Data excerpts:

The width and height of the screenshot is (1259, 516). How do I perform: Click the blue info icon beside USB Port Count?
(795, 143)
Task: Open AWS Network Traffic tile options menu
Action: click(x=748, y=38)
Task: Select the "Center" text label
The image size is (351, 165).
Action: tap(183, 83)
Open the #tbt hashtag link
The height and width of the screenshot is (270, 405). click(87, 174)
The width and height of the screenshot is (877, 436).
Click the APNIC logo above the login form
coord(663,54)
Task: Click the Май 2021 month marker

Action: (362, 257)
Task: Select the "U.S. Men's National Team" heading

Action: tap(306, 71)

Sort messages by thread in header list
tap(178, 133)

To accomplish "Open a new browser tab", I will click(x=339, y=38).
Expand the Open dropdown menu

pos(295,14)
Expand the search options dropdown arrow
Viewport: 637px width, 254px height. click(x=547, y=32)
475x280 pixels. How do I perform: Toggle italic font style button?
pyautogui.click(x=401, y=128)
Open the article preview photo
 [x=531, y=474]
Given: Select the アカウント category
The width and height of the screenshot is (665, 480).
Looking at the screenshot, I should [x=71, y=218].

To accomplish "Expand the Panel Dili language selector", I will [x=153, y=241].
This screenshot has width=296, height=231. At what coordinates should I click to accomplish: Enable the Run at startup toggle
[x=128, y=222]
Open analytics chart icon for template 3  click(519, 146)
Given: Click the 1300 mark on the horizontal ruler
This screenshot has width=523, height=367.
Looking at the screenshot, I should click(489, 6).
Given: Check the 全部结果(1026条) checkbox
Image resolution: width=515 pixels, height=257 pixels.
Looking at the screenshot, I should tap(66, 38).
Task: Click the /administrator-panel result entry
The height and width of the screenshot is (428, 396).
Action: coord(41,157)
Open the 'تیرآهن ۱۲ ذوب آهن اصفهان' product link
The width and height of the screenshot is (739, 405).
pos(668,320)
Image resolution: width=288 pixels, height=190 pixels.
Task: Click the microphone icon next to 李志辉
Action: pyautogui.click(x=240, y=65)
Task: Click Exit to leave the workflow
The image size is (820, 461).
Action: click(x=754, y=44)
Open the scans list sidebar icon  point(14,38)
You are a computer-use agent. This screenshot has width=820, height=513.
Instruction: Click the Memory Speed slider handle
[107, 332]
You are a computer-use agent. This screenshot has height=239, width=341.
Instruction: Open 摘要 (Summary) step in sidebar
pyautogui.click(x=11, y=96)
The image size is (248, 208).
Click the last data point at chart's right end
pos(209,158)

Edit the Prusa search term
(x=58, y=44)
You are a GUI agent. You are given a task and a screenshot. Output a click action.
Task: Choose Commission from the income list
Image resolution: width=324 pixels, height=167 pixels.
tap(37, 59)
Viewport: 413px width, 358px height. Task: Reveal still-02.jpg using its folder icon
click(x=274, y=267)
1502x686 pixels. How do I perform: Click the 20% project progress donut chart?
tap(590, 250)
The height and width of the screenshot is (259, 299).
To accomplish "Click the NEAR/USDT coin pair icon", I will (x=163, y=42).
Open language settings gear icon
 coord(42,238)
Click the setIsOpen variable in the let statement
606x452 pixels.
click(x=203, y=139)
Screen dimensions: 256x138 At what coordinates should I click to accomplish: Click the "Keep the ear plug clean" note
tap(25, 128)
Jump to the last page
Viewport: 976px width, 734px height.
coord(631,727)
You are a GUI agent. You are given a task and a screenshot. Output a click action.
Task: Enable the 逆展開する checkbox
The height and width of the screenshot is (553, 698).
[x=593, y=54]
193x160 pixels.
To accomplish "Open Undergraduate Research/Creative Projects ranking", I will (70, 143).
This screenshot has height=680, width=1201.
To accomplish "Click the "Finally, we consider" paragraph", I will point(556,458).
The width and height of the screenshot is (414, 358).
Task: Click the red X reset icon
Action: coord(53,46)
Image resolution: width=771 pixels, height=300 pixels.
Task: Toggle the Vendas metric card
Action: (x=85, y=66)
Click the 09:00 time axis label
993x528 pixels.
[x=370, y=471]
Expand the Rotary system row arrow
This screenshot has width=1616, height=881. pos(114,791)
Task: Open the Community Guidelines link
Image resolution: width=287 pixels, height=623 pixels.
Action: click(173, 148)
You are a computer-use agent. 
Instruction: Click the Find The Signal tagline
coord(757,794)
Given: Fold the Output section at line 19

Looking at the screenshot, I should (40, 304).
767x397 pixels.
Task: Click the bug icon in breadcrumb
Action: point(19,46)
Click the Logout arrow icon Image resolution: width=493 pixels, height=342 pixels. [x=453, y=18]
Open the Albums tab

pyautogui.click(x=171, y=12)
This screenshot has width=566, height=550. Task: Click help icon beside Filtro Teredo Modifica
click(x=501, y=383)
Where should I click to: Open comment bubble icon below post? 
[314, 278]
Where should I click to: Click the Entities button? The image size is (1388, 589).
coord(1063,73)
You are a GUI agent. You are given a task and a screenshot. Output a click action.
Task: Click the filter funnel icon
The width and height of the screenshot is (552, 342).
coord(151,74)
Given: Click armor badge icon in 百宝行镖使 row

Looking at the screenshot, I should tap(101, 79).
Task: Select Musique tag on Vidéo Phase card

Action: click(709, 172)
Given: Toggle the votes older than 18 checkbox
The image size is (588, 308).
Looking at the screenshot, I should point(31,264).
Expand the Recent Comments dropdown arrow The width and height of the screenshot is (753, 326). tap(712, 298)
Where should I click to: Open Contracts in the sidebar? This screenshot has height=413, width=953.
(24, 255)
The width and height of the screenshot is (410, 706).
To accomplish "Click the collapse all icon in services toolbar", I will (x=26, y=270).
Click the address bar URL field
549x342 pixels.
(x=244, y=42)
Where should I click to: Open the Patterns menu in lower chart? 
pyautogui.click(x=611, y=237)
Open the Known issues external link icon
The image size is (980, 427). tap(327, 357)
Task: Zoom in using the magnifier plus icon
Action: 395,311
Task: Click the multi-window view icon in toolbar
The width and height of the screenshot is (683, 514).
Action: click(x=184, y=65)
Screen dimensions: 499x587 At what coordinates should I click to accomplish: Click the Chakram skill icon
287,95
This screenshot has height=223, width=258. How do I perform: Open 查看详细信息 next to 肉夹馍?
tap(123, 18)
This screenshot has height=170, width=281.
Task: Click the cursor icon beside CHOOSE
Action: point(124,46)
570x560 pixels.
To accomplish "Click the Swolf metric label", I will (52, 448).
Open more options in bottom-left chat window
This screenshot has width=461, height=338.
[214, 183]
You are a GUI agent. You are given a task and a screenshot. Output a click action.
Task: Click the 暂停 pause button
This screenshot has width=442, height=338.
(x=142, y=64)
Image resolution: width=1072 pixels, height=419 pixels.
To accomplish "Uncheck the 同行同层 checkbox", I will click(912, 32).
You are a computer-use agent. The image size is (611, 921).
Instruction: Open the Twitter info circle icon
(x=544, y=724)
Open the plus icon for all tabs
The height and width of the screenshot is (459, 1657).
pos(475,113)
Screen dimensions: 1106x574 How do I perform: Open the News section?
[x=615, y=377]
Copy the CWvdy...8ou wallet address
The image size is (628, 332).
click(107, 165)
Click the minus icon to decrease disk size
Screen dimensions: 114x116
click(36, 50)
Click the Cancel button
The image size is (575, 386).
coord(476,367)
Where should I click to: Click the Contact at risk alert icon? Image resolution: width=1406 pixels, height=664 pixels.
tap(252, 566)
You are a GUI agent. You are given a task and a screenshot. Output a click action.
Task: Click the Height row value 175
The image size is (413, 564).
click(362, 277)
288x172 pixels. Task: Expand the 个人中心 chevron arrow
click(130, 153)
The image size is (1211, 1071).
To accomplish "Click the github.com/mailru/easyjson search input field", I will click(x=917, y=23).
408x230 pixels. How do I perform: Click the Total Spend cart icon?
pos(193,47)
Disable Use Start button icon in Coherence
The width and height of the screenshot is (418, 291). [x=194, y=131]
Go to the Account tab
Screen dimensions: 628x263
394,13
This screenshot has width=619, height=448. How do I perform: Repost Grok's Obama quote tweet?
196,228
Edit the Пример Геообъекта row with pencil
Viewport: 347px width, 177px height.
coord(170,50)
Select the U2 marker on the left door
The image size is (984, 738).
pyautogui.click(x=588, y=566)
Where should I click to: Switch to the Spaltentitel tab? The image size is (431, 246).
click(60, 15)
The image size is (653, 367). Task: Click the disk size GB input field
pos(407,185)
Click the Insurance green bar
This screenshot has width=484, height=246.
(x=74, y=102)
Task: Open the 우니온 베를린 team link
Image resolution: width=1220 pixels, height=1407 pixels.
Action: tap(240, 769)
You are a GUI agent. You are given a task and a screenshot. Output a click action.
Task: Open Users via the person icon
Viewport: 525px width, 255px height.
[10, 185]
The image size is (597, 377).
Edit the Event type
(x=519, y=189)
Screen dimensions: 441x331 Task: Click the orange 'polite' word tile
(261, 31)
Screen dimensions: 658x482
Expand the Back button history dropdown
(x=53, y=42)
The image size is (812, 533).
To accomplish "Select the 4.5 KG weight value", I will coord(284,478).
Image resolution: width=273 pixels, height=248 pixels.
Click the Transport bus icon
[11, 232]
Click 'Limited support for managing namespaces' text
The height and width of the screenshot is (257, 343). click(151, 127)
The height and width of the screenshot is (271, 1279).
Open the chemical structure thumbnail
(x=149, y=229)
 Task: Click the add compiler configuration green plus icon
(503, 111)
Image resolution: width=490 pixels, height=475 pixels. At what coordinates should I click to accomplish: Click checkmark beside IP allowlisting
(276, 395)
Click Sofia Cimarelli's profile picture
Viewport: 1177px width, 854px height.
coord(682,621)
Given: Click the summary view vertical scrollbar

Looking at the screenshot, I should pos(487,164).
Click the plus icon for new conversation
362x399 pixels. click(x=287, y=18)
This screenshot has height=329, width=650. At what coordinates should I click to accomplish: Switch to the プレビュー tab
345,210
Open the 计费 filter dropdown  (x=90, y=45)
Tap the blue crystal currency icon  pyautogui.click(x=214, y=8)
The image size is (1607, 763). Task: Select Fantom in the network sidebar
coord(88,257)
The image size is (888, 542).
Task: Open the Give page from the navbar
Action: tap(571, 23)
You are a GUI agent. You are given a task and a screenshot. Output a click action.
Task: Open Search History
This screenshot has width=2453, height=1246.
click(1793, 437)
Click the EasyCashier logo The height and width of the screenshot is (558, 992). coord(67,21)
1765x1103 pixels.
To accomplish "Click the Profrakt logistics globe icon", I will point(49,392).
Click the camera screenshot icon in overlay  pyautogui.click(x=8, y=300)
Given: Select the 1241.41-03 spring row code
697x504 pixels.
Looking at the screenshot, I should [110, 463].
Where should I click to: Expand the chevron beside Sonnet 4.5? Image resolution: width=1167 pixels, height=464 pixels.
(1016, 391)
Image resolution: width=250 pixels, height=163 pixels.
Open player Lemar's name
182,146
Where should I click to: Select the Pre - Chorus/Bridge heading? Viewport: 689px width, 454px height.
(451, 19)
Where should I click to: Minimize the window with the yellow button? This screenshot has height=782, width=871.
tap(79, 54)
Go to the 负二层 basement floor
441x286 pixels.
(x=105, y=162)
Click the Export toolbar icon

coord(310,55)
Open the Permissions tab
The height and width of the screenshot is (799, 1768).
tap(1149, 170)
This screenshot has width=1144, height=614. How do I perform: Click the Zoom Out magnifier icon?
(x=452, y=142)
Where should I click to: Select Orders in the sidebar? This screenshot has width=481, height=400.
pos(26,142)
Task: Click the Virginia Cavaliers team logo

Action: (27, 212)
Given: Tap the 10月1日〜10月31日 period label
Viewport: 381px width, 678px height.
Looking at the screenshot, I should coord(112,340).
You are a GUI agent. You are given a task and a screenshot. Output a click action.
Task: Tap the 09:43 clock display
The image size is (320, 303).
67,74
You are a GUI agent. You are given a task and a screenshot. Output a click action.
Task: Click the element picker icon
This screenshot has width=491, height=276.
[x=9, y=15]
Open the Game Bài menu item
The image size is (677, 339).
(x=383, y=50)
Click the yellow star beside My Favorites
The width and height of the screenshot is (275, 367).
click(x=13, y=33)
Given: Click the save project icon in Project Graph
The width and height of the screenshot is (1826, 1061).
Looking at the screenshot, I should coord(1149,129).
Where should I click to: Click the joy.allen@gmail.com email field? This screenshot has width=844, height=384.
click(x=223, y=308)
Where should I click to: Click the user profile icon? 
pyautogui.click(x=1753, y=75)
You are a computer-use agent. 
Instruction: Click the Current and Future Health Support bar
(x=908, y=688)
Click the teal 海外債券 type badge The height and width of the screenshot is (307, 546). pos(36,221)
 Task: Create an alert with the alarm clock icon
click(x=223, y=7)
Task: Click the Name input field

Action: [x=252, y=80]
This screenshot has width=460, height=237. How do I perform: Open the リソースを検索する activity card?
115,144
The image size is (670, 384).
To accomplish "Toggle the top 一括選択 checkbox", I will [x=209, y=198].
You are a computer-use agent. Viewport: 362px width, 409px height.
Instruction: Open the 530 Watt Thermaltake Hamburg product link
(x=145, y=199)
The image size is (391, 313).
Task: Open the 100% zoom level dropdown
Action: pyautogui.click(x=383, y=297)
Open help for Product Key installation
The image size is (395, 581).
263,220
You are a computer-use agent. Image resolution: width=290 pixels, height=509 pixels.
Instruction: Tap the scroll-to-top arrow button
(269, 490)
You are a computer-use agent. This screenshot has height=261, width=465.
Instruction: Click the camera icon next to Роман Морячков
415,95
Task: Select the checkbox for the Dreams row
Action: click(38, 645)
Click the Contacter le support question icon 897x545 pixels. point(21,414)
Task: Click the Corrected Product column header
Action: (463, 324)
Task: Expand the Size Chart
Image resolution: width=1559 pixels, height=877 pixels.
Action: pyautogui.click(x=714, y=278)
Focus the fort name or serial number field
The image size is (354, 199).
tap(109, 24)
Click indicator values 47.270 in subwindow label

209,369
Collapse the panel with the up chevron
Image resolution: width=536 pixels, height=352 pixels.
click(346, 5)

To do:
Across the data, find each line that has "filter" in it and copy that line.

Worked solution:
Task: Click the filter funnel icon
Open the 计费 filter dropdown  (x=90, y=45)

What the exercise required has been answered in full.